Wodurch wir den dritten Punkt erreichen: Aufklärung. Dadurch, dass psychische Erkrankungen stark stigmatisiert und Betroffene oft diskriminiert werden, spricht kaum jemand darüber. Gerade in der Anfangsphase der Erkrankung ist das auch schwer möglich, zu wenig greifbar sind die eigenen Probleme, zu wenig ist man es gewöhnt, danach gefragt zu werden oder sie klar zu formulieren. Zu Beginn meiner Erkrankung war meine häufigste Antwort auf „Was brauchst du?“ folgende: „Keine Ahnung.“ Es waren schlicht keine Worte vorhanden, meine eigenen Symptome für mich selbst zu diffus, ich es zu wenig gewöhnt, über sowas wie Gefühle oder die Psyche zu sprechen, als dass da etwas Konkretes hätte herauskommen können.

Die Gesellschaft weiß zu wenig über psychische Erkrankungen. Klar, ein Brennpunkt bei Punkt 12 über die scheinbare psychische Erkrankung eines Promis ist schon lustig – aber wenig informativ. Fünfzig Dokus über Depressionen sagen mir noch nicht, was ich tun kann, wenn ich eine Dissoziative Identitätsstörung habe. Die auch in den Medien oft ausgesprochene Floskel „Sie müssen sich Hilfe suchen“ bringt nichts, wenn es keine ausreichenden Therapieplätze gibt. Die Gesellschaft schaut hin, ohne etwas sehen zu wollen. Und dann kommen so wundervolle Sprüche zu Stande wie „Stell dich nicht so an, so ist eine Depression gar nicht, das weiß ich aus dem Fernsehen.“

Ich muss allerdings zugeben, dass so etwas wie eine psychische Erkrankung auch wirklich schwer zu verstehen ist – zumindest für nicht Betroffene. Wer kann sich schon vorstellen, wochenlang das Bett nicht verlassen zu können, weil keine Kraft vorhanden ist? Wer kann sich schon vorstellen, grenzenlose Panik zu haben, weil man in den Supermarkt muss? Das ist schwer zu verstehen, klar. Aber wer kann sich schon vorstellen, monatelang jeden Tag zwanzig Mal Durchfall zu haben? Vermutlich auch nur Menschen mit chronischer Darmerkrankung.

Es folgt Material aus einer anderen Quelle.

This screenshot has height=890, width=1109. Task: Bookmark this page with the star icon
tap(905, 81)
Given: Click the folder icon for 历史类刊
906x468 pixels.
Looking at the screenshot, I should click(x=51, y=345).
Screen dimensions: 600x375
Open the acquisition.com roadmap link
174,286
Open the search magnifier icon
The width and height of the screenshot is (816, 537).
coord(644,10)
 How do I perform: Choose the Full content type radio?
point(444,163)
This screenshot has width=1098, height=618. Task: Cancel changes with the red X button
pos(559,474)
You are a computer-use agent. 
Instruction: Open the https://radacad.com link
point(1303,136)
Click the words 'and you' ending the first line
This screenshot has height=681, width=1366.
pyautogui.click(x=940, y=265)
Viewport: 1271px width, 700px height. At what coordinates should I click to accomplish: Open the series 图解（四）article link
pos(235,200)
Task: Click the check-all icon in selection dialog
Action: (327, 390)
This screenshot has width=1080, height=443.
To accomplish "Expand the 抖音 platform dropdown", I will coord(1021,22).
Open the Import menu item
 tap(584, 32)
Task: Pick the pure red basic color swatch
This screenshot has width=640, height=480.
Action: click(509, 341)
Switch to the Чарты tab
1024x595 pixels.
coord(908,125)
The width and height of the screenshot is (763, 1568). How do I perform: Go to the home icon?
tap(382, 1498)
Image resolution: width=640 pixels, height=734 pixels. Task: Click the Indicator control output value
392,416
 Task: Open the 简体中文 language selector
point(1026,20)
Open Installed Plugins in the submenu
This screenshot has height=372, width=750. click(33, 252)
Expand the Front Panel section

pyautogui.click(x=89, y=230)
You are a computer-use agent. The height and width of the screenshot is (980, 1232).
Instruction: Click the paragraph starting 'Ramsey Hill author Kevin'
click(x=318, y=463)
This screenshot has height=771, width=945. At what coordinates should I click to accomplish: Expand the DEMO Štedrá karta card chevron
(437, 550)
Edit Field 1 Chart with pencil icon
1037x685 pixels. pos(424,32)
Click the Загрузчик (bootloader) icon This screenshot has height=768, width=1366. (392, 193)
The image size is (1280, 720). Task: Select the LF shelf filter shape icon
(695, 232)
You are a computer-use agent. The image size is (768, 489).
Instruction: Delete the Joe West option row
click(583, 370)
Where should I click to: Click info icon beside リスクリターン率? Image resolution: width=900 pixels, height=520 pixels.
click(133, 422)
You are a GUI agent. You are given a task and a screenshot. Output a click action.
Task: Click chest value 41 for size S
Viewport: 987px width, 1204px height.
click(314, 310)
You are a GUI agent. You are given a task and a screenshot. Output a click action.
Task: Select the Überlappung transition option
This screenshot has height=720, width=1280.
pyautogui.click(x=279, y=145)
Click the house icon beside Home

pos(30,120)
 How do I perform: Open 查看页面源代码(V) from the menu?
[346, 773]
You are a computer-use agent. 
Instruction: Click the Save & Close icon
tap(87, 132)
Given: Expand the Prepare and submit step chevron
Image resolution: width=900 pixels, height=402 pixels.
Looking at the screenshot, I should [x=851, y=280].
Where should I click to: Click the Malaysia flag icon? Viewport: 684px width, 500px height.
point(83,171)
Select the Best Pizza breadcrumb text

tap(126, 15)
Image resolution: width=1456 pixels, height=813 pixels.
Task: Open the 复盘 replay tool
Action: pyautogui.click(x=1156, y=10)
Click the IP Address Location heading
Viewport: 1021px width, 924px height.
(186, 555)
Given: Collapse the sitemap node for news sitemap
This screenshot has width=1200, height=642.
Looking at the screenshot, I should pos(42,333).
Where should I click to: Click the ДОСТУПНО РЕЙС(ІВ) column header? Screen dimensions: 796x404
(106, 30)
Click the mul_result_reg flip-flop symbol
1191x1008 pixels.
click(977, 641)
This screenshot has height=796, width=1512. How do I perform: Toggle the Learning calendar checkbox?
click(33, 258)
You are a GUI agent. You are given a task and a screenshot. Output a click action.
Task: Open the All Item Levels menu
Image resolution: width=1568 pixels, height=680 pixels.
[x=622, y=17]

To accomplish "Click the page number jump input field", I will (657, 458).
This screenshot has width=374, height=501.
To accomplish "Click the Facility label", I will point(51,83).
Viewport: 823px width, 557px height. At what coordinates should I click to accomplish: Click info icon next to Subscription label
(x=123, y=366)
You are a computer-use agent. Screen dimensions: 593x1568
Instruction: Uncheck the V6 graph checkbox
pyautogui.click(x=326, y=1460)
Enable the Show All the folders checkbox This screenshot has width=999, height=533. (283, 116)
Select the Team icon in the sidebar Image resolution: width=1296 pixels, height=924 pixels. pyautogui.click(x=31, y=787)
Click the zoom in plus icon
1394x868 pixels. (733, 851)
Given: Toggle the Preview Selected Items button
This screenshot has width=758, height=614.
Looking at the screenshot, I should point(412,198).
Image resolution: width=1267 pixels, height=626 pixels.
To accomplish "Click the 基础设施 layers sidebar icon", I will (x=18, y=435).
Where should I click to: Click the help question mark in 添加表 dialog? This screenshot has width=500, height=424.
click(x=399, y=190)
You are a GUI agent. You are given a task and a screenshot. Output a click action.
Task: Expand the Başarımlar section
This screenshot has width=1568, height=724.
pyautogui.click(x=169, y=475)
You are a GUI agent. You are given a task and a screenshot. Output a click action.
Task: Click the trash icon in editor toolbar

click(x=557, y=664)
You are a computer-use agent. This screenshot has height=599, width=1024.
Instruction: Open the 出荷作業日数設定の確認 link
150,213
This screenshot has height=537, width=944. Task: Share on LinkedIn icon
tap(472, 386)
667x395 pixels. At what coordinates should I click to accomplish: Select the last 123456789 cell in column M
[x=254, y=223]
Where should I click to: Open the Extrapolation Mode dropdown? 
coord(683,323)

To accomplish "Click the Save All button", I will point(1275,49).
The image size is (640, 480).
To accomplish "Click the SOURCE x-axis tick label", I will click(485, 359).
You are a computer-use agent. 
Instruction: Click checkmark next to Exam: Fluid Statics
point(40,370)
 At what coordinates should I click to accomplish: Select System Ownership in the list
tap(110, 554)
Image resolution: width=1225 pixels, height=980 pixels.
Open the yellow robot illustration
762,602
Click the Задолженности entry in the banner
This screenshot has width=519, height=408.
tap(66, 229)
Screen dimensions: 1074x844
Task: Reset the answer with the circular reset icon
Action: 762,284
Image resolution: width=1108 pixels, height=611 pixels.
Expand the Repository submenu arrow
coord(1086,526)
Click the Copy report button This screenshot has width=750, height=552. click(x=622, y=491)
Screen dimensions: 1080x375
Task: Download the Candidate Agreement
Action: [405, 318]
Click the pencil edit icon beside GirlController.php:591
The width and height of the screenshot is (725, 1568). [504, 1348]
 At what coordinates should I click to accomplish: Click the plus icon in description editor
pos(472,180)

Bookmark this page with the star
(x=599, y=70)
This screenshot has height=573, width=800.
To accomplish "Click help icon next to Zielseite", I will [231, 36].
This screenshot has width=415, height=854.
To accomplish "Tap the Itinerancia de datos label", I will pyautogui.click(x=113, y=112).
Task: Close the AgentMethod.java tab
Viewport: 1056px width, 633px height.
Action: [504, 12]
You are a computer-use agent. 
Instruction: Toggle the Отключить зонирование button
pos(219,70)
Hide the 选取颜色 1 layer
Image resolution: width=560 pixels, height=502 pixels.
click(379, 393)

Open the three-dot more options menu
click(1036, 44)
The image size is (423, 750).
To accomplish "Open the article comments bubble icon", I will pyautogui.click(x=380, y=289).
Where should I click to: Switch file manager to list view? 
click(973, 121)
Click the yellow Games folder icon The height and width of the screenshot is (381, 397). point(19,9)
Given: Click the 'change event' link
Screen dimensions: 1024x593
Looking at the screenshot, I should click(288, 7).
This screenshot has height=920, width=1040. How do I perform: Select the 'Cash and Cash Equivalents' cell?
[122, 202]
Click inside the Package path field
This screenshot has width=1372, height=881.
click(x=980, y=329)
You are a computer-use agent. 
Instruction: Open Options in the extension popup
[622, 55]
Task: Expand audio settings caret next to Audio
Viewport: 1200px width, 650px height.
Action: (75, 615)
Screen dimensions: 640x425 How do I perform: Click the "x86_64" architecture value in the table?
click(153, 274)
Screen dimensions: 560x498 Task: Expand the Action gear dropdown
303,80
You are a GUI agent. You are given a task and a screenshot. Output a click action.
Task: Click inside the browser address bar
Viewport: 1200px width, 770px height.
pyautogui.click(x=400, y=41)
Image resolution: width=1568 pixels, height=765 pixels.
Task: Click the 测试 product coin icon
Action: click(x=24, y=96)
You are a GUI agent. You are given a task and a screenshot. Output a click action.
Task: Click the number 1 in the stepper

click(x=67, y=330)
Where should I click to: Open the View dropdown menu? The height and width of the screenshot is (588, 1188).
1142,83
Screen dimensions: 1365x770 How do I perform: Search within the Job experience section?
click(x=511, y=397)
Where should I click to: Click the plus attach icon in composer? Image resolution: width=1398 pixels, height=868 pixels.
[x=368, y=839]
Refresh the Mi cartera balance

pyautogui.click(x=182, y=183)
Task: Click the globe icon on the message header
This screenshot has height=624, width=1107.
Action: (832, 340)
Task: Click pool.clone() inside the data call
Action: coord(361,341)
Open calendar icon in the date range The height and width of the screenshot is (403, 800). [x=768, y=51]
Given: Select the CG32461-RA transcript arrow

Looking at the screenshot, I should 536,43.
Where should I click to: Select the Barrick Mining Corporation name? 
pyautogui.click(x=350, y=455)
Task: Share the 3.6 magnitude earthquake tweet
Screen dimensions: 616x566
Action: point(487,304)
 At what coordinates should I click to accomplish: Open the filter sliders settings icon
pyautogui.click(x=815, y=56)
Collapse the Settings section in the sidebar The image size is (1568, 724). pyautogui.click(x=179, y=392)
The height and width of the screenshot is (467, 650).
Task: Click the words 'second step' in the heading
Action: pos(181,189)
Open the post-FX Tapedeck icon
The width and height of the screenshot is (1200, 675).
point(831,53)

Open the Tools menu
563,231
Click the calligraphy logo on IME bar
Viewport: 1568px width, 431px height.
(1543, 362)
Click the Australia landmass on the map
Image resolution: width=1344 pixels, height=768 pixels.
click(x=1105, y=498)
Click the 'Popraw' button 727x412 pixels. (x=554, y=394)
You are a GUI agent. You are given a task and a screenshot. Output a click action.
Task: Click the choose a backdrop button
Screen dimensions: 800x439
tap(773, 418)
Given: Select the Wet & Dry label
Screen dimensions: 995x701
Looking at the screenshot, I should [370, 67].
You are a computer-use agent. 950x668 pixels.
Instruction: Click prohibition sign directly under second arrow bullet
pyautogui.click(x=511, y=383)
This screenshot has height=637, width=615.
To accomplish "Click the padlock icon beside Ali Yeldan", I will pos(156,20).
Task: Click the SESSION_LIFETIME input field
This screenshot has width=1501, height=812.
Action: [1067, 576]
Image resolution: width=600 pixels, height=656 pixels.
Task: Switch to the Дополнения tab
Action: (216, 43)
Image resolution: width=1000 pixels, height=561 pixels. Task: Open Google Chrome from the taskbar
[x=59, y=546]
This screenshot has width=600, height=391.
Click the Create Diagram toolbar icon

Worauf ich hinaus will: Man muss Dinge nicht verstehen, um sie zu respektieren. Man muss zuhören, lernen, kombinieren, im Gehirn abspeichern und kluge Tipps und Sprüche aus dem Speicher streichen. Wenn eine Person mit Erkrankung (psychisch und physisch) sagt, dass etwas für sie nicht möglich ist, dann ist das so. Dann wird diese Information im Wortlaut verstanden, abgespeichert und der Kopf wird in rhythmischer Bewegung nach oben und unten geführt (das nennt man „Nicken“). So einfach ist das.

Die Gesellschaft muss uns zuhören. Wir als Betroffene müssen endlich gesehen werden – und zwar so, wie wir sind. Nicht romantisiert, nicht humorvoll aufbereitet, nicht überdramatisch dargestellt, sondern einfach so. Die allgemein verständliche Floskel „Jeder ist doch irgendwie involviert, wenn es um psychische Erkrankungen geht“ muss endlich in den Alltag integriert werden. Barrierefreiheit braucht es auch bei psychischen Erkrankungen. Willkür im Umgang mit uns muss abgebaut werden. Und es braucht Aufklärung. Es braucht so unglaublich viel Aufklärung und zwar nicht nur in Foren und Blogs, die eh nur Betroffene besuchen (wobei die auch ziemlich wichtig sind, ich will mir hier gar nicht die eigene Existenz absprechen), sondern und vor allem da draußen.

Es braucht Menschen, die mutig sagen: „Ja, ich bin psychisch krank und jetzt erlaubt mir endlich, was mir rechtmäßig zusteht!“ Wir brauchen Menschen, die auf unserer Seite kämpfen, wenn wir selbst keine Kraft mehr dafür haben. Wir brauchen Menschen, die sich dieser Ohnmacht entgegenstellen und sagen, dass es eben nicht in Ordnung ist, wie mit uns umgegangen wird. Weil es das nicht ist. Und vor allem brauchen wir Menschen, die ehrlich zuhören.